Mannschaften wie Polen, Tschechien, Kroatien, die Schweiz, Slowenien oder die Türkei befinden sich auf Augenhöhe. Und auch gegen Rumänien, Norwegen oder die Slowakei kann man verlieren. Es ist also durchaus möglich, dass das bei Großereignissen gänzlich unerfahrene Österreich, aufgebläht von einer großartigen Qualifikation, über die eigene Nase stolpert und schon in der Gruppenphase alle Träume platzen lässt. Alleine ein verletzter, kaum zu ersetzender Junuzovic, eine Schiedsrichterfehlentscheidung, etwas Pech und man scheidet sang- und klanglos aus. Fertig.

Oder Alabas Knie macht den Fenninger, Arnautovi´c wirft die Nerven weg, wird für ein halbes Jahr gesperrt, einem anderen läuft die Frau davon, ein Autounfall, Lebensmittelvergiftung, psychische Probleme … Mit dem Körper der Nationalmannschaft kann so viel passieren, dass es ein Wunder ist, wenn er funktioniert. Und selbst wenn er läuft, gilt: Fußball ist Kopfsache. Nichts ist so schnell weg wie das Selbstvertrauen. Ein, zwei unglückliche Aktionen, und schon fängt man zu denken an: Warum hat das früher funktioniert und jetzt nicht mehr?
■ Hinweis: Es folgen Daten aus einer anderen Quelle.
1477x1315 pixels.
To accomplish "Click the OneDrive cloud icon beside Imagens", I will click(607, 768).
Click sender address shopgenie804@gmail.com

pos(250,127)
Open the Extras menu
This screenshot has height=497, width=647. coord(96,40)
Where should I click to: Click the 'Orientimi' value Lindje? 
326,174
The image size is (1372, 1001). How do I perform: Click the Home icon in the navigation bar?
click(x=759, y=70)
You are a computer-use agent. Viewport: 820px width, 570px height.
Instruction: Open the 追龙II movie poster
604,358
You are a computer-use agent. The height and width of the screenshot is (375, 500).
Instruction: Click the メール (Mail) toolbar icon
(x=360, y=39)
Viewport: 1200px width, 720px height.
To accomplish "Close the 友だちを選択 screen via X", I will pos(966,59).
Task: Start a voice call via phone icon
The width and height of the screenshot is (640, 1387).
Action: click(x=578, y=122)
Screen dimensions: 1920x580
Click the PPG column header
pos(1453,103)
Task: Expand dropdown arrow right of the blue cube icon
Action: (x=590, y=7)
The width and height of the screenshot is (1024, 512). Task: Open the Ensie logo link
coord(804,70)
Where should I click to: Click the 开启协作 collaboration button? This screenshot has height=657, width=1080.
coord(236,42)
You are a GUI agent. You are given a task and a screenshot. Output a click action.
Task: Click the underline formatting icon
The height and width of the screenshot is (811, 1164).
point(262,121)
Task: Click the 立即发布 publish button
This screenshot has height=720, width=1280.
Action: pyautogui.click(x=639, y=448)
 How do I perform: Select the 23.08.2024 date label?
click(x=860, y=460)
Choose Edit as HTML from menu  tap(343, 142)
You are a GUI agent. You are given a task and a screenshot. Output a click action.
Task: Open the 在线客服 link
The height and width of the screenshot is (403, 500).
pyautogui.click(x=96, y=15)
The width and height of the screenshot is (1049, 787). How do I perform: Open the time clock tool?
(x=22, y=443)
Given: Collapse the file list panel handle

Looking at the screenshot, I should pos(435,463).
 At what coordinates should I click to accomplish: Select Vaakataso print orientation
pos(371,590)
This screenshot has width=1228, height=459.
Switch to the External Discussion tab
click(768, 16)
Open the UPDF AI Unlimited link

Es geht darum, im Fluss zu bleiben, in der schönen Leichtigkeit des Seins.

Das Schlimmste, was dem Team passieren kann, ist eine zu hohe Erwartungshaltung. Das Ziel muss Achtel-, vielleicht Viertelfinale heißen. Alles andere wäre eine Sensation. Aber träumen wird man ja noch dürfen. Schließlich haben wir fast 40 Jahre lang die dunkelsten Täler der Fußballagonie durchlitten, um nun endlich wieder eine Mannschaft und einen Trainer zu haben, ein Team, das zu sehen Spaß macht, wenn es Ernst macht, dem alles zuzutrauen ist.

Stellt man sich allerdings vor, was los wäre, wenn die Mannschaft tatsächlich den Titel holte, kommen erste Zweifel, ob man sich das wirklich wünschen soll. Über Jahre gäbe es keine Werbung mehr, in der nicht ein Spieler für Autos, Babywindeln, Kredite, Telefontarife oder Käse würbe. Die Gesichter der Euro-Helden wären so omnipräsent wie das der Ajatollahs im Iran. Radio, Fernsehen, Plakate, Zeitungen – der Hype wäre so gewaltig und gnadenlos, bis die Österreicher irgendwann genug hätten und es wie seinerzeit bei Markus Rogan oder Conchita Wurst zu einem Stimmungsumschwung käme. Dem Freudentaumel folgte die Depression. Daher ist es vielleicht besser, wenn wir nicht gewinnen, uns der Hättiwaritäti bleibt. Wir haben das Siegen und den Umgang damit ja noch nicht gelernt.

Eines würde ich mir aber wünschen, dass sich Österreich am Rugby-Team Neuseelands ein Beispiel nähme und statt dem unleidlichen Hymnensingen einen Tanz aufführte, einen österreichischen Haka: Schuhplatteln! Und der Trainerstab sollte dazu jodeln.